[Python-Dev] email package status in 3.X

Mon Jun 21 22:09:52 CEST 2010

At 03:29 PM 6/21/2010 -0400, Toshio Kuratomi wrote:
>On Mon, Jun 21, 2010 at 01:24:10PM -0400, P.J. Eby wrote:
> > At 12:34 PM 6/21/2010 -0400, Toshio Kuratomi wrote:
> > >What do you think of making the encoding attribute a mandatory part of
> > >creating an ebyte object?  (ex: ``eb = ebytes(b, 'euc-jp')``).
> >
> > As long as the coercion rules force str+ebytes (or str % ebytes,
> > ebytes % str, etc.) to result in another ebytes (and fail if the str
> > can't be encoded in the ebytes' encoding), I'm personally fine with
> > it, although I really like the idea of tacking the encoding to bytes
> > objects in the first place.
> >
>I wouldn't like this.  It brings us back to the python2 problem where
>sometimes you pass an ebyte into a function and it works and other times you
>pass an ebyte into the function and it issues a traceback.

For stdlib functions, this isn't going to happen unless your ebytes' 
encoding is not compatible with the ascii subset of unicode, or the 
stdlib function is working with dynamic data...  in which case you 
really *do* want to fail early!

I don't see this as a repeat of the 2.x situation; rather, it allows 
you to cause errors to happen much *earlier* than they would 
otherwise show up if you were using unicode for your encoded-bytes data.

For example, if your program's intent is to end up with latin-1 
output, then it would be better for an error to show up at the very 
*first* point where non-latin1 characters are mixed with your data, 
rather than only showing up at the output boundary!

However, if you promoted mixed-type operation results to unicode 
instead of ebytes, then you:

1) can't preserve data that doesn't have a 1:1 mapping to unicode, and

2) can't detect an error until your data reaches the output point in 
your application -- forcing you to defensively insert ebytes calls 
everywhere (vs. simply wrapping them around a handful of designated 
inputs), or else have to go right back to tracing down where the 
unusable data showed up in the first place.

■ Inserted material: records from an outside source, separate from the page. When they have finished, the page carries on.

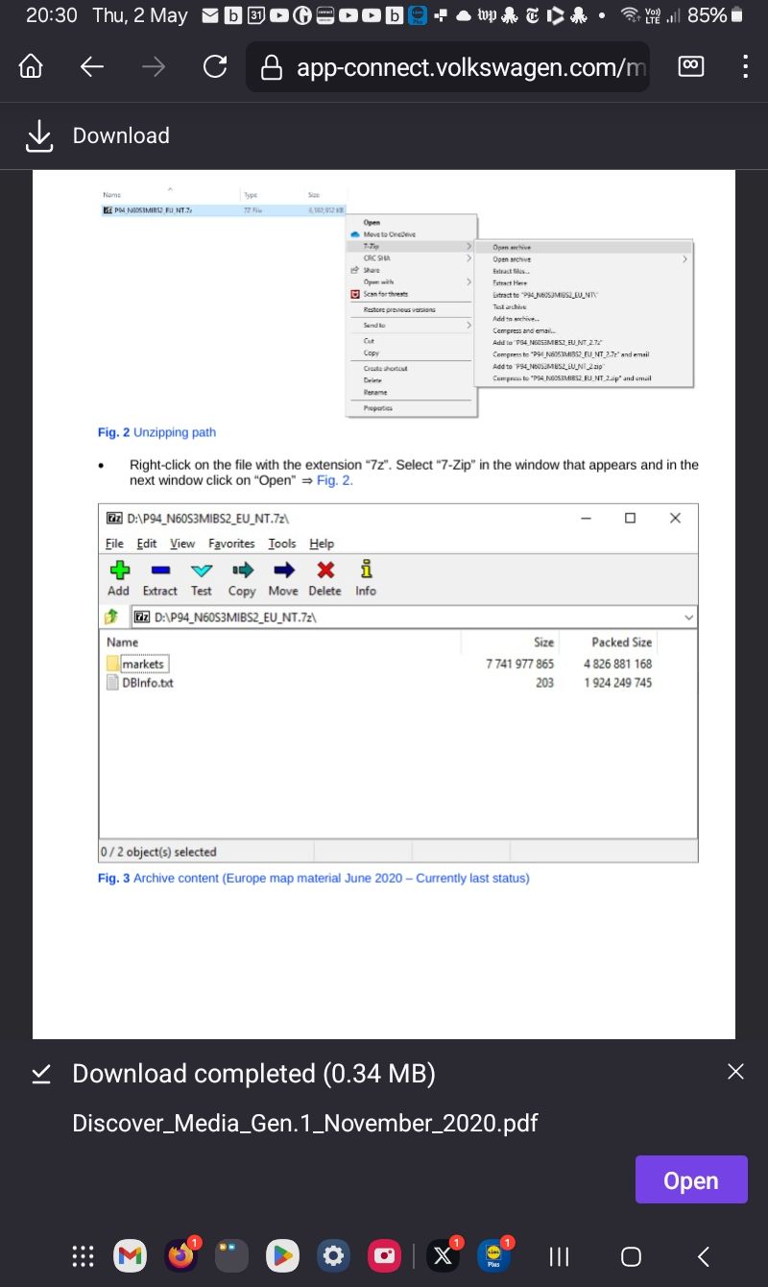The width and height of the screenshot is (768, 1287).
Task: Reload the page with the refresh icon
Action: (x=215, y=66)
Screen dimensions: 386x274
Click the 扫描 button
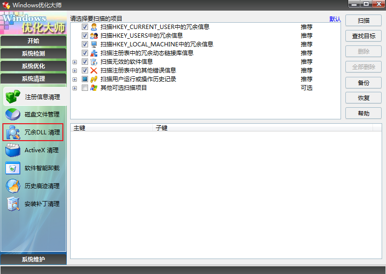[x=363, y=21]
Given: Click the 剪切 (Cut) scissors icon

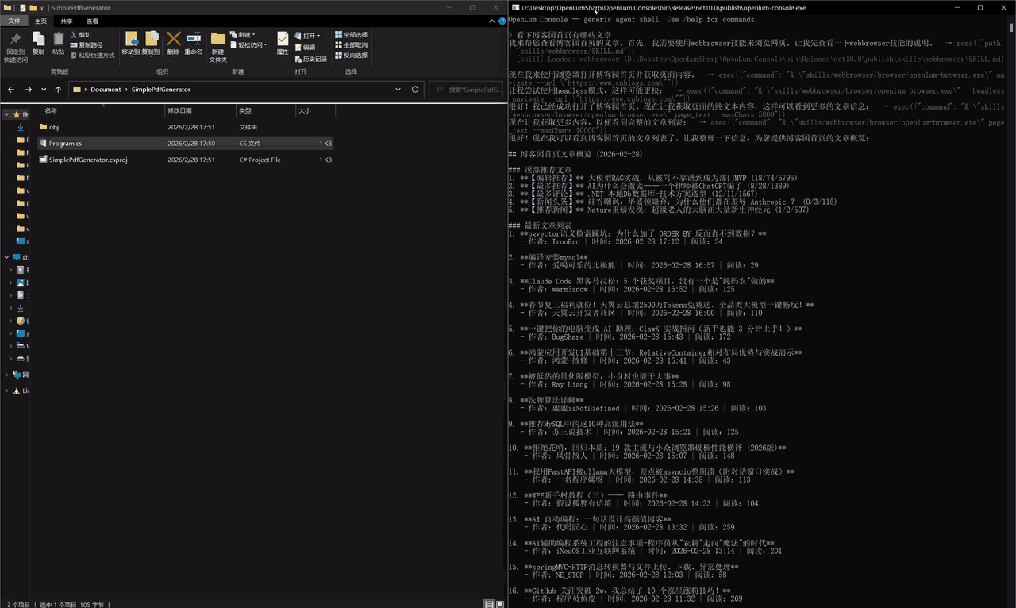Looking at the screenshot, I should (75, 35).
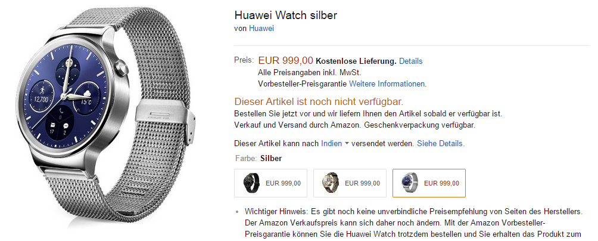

One thing that seems like a bit of a blind spot for some folks is 
that having unicode is *not* everybody's goal.  Not because we don't 
believe unicode is generally a good thing or anything like that, but 
because we have to work with systems that flat out don't *do* 
unicode, thereby making the presence of (fully-general) unicode an 
error condition that has to be stamped out!

IOW, if you're producing output that has to go into another system 
that doesn't take unicode, it doesn't matter how 
theoretically-correct it would be for your app to process the data in 
unicode form.  In that case, unicode is not a feature: it's a bug.

And as it really *is* an error in that case, it should not pass 
silently, unless explicitly silenced.

>So, what's the advantage of using ebytes instead of bytes?
>
>* It keeps together the text and encoding information when you're taking
>   bytes in and want to give bytes back under the same encoding.
>* It takes some of the boilerplate that people are supposed to do (checking
>   that bytes are legal in a specific encoding) and writes it into the
>   initialization of the object.  That forces you to think about the issue
>   at two points in the code:  when converting into ebytes and when
>   converting out to bytes.  For data that's going to be used with both
>   str and bytes, this is the accepted best practice.  (For exceptions, the
>   byte type remains which you can do conversion on when you want to).

Hm.  For the output case, I suppose that means you might also want 
the text I/O wrappers to be able to be strict about ebytes' encoding.